## [Exercise prompt]
Could you turn the lines below into a JSON list of strings, one string per line with blank lines left out, starting at the line that contains "Image resolution: width=1047" and ending at the line that contains "(870, 396)."? Include both of those lines and nothing outside that range.

## [Source data]
■ ■ ■ ■ ■ ■ ■

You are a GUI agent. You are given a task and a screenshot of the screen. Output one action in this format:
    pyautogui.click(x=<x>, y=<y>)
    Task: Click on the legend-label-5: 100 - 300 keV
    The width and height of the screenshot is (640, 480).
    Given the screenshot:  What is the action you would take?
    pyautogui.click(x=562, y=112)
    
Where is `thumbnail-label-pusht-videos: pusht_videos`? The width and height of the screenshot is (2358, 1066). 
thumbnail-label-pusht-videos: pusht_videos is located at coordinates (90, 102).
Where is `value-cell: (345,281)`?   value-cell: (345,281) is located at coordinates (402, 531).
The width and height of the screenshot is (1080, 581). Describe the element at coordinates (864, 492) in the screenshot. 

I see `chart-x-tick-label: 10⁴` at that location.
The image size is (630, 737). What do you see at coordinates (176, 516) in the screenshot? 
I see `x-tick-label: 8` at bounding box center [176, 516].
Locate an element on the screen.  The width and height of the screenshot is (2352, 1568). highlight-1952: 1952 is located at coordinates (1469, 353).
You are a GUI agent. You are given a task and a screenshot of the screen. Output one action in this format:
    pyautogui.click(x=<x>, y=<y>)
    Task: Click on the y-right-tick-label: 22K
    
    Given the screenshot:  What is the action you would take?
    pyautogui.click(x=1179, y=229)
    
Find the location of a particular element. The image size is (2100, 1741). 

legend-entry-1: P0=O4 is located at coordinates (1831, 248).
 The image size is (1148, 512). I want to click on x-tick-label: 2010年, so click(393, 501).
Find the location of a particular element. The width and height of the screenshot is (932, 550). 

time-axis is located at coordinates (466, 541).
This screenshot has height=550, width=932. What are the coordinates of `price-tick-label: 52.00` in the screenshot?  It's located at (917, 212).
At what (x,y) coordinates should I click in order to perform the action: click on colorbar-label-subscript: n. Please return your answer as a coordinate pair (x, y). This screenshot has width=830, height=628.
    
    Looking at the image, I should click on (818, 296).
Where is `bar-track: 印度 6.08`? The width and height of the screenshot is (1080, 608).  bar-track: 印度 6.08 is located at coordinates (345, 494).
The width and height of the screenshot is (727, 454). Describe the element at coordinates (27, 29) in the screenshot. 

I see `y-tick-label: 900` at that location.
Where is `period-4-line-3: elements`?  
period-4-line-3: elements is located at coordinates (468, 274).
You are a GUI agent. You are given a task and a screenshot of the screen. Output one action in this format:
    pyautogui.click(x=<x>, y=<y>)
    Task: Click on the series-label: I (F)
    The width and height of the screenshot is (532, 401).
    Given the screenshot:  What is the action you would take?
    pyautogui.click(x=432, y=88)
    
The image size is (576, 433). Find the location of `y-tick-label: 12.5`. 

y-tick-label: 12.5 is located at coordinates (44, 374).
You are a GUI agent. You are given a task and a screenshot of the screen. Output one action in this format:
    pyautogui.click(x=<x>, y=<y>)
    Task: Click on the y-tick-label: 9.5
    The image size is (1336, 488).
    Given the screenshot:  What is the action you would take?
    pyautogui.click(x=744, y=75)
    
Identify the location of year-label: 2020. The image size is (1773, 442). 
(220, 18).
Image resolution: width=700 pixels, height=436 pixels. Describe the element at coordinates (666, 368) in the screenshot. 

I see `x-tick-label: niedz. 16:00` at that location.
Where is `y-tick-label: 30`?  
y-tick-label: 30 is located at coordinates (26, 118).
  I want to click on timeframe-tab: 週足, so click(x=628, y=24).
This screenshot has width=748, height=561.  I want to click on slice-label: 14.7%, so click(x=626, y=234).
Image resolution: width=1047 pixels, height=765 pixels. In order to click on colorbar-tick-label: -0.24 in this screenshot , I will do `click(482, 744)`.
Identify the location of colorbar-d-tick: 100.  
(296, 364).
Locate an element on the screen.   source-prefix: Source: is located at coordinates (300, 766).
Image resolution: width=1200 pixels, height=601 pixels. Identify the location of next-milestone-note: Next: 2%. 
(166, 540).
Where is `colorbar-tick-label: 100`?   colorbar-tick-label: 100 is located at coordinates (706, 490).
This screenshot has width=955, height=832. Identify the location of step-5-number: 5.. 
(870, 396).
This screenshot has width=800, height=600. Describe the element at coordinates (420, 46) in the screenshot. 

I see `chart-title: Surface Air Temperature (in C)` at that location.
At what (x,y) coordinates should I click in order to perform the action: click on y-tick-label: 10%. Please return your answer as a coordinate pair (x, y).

■ ■ ■ ■ ■ ■ ■

## [Answer to the exercise]
[
  "Image resolution: width=1047 pixels, height=765 pixels. In order to click on colorbar-tick-label: -0.24 in this screenshot , I will do `click(482, 744)`.",
  "Identify the location of colorbar-d-tick: 100.  ",
  "(296, 364).",
  "Locate an element on the screen.   source-prefix: Source: is located at coordinates (300, 766).",
  "Image resolution: width=1200 pixels, height=601 pixels. Identify the location of next-milestone-note: Next: 2%. ",
  "(166, 540).",
  "Where is `colorbar-tick-label: 100`?   colorbar-tick-label: 100 is located at coordinates (706, 490).",
  "This screenshot has width=955, height=832. Identify the location of step-5-number: 5.. ",
  "(870, 396)."
]